2.01.2005

A Stickies Situation

Netflix is great, but has one serious limitation for someone like me: a 500 DVD queue limit. For most people, the ability to line up 500 discs to watch is beyond adequate. There are many flavors of geek I am, but ”film geek” isn't one of them—not yet. For years I've listened to “You would LOVE ______!” or “Have you seen _______?” or the blatant, “I can't BE-lieve you haven't seen _______!” Within days of joining Netflix back in June I had about 300 discs reserved; within weeks I hit the limit of 500.

As of today I've rated 868 discs on their site. Even though this factors in all the movies I've seen in my lifetime as well as the hundred or so I've rented from them, it's still a relatively small number in the grand scheme of things. I'm ashamed to admit that last year was the first time I saw Citizen Kane, The Bridge on the River Kwai, Flight of the Navigator, and Close Encounters of the Third Kind. The older titles are somewhat understandable, but it's a mystery how some of the big Sci Fi movies slipped through the cracks. Granted, I was three when Close Encounters came out and it took a lot of effort to get my parents to take me to see E.T., and then only after we went to see Annie. My mom loved that movie. I years later developed a crush on a girl with the same name who played the lead in a middle school play. But that day, when I sat there angry that we weren't seeing my movie, and a commercial for Reeses Pieces came on with E.T. before the movie started, falsely raising my hopes that my parents had pranked me and had not in fact dragged me to see an orphan girl, I was beyond consolable. They had to cave and see my movie on our next outing. I think I was still making them feel guilty when I dragged them to see Gremlins a few years later.

It's understandable in my youth, with the limitations a child must necessarily have, that I would not see some of these movies. We've never had cable, so that too limited my opportunity to catch up. By the time we had a VCR, the list had grown unmanageable, and impossible to catch up in mom'n'pop video stores with limited selections. I probably made some poor choices as a teenager, but darn it Navy Seals was cool! “Strike Like Lightning!” I'd like to blame Cabin Boy on teenage stupidity as well, but I'm currently staring at the date “1994” in disbelief. I would have been 20 years old, 19 at the youngest, and in college either way. I could swear I was still in high school then. Who did I see that with? What was wrong with us?

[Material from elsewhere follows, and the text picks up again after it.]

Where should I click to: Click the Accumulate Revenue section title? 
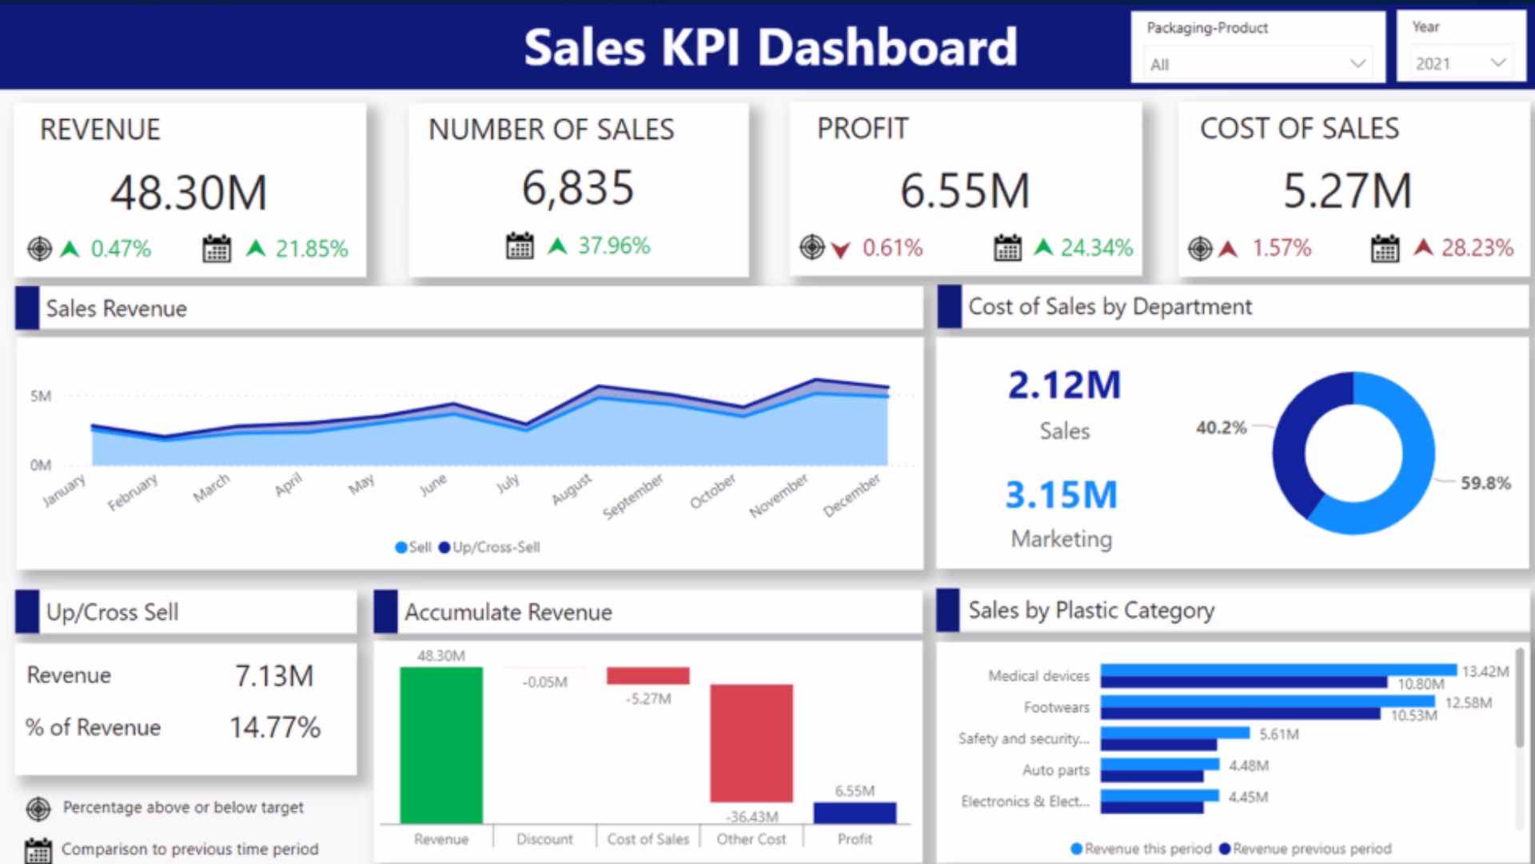(x=508, y=613)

Clearly misjudgments have been made and errors need to be rectified. I used to have a lot of long conversations with my ex-girlfriend about the movies I hadn't seen, or she hadn't seen, or our mutual viewing vacancies. After seeing a movie in the theater we'd often rent 2 or 3 more and snuggle up on the couch back at home. Back then I was keeping up with new movies, sometimes seeing 2 a week, and slowly catching up on older ones. Thanks to her, I even kept up with less mainstream independent works. I'm on a quest now to finish what was started, and restore culture to my limited cinematic experiences. So when I first hit the wall of 500, I naturally started manually listing movies in Stickies. Any time someone would recommend something to me at work I'd e-mail myself at home to add it on my harddrive's list, and to my queue when space opened up. Any time I rented something and liked one or more of the trailers, I added it. Once I'd see something I'd delete it from the Stickies file. So last night after watching American History X, I opened the Stickies application to delete it from the list. For some reason I selected the entire list of 86 films and then, even worse, hit the letter “a”. I stared dumbfounded as the list was replaced by one letter, and quickly hit Command+Z to undo.

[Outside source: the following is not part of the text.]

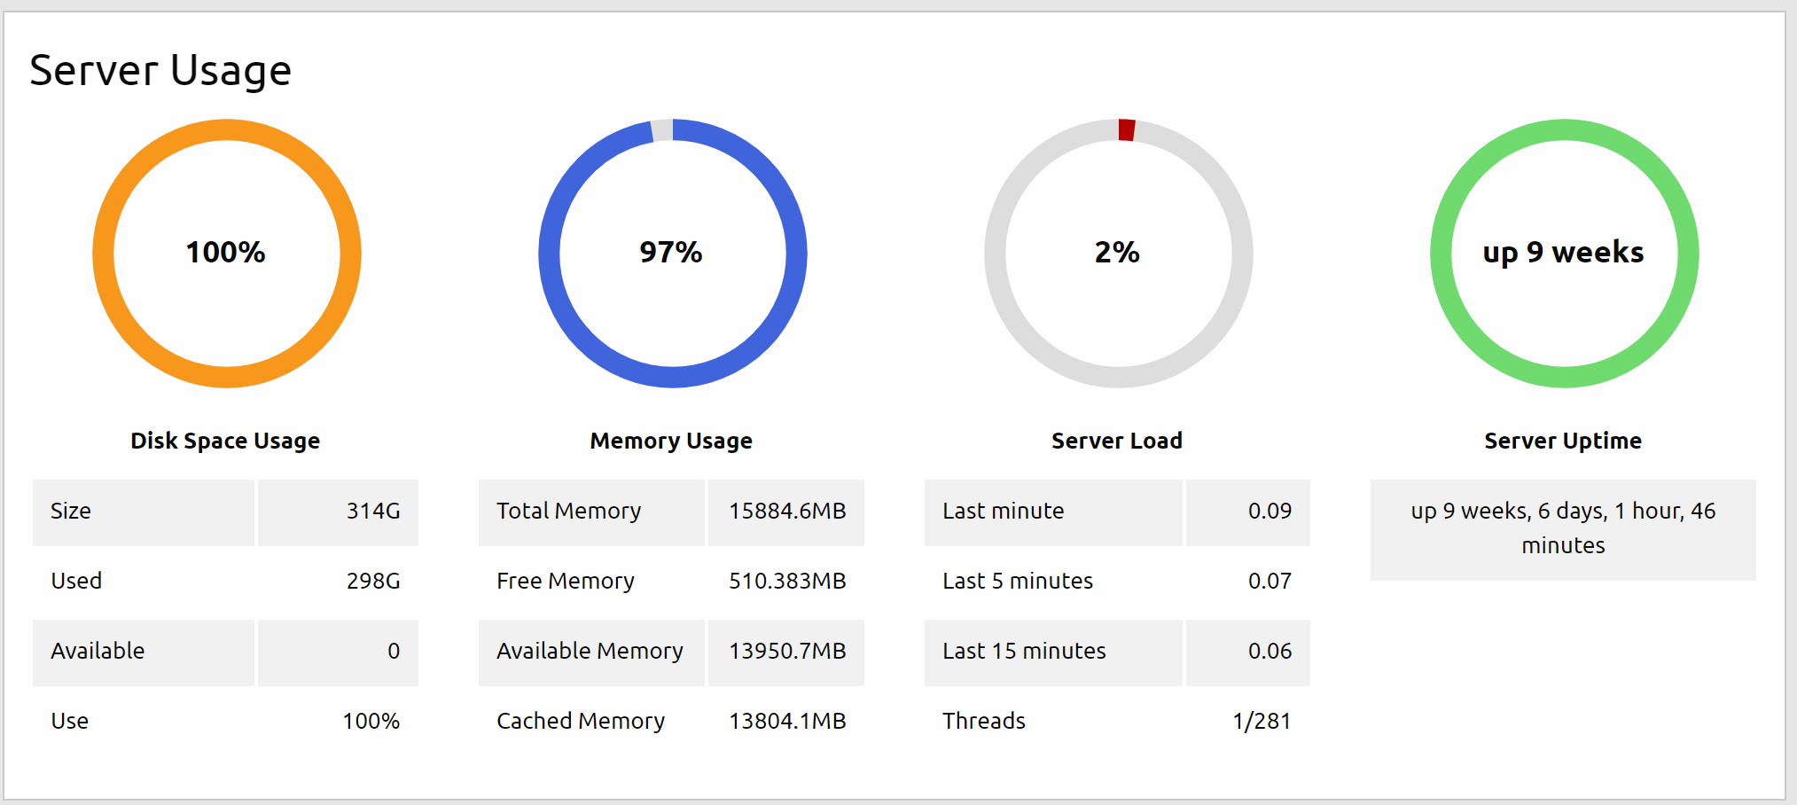1797x805 pixels.
Task: Click the Memory Usage label
Action: point(671,441)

Nothing happened. I didn't panic though; I simply quit the application. I hadn't hit Command+S to save, so logically it would revert. Yet when there was no message asking if I was SURE I wanted to quit without saving, I had a bad feeling. Upon relaunching, there was that lowercase “a” mocking me. It wasn't uppercase or scarlet, but there may have been some mental self-flagellation going on at the time. I searched futilely online for ways to recover my lost information, but alas, it was gone. About two or three years ago I chuckled silently overhearing how my supervisor lost all her important phone numbers because the tech guys closed her Stickies when they worked on her machine. I couldn't believe someone could be so foolish as to store data in such a temporary medium.

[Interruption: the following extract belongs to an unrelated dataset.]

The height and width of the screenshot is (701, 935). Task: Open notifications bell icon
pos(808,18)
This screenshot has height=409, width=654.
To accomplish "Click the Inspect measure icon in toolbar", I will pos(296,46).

I couldn't possibly remember all the movies that were on that overflow list. I tried to recreate it while watching Sky Captain tonight, partly from memory and partly by going page by page through Netflix' list of recommendations. That list is back up to 72, but I think the majority are new additions that weren't there before. I've made the same mistakes far more than twice, but in this instance my new list is in a more stable text file. A physical post-it probably would have been more stable than what I did. I could have avoided this whole mess of course if the limit wasn't 500, but then even the best services must have some drawbacks.

2 Comments:

Anonymous Anonymous said...

Navy Seals was cool. I can't BELIEVE you just saw that recently. =)

Couldn't help it.

Rey

2/01/2005 11:51 PM  
Blogger MCF said...

Saw it in the theater. Annoyed the hell out of my friends by singing that "Strike Like Lightning" song everytime we rode bikes, EVERY TIME.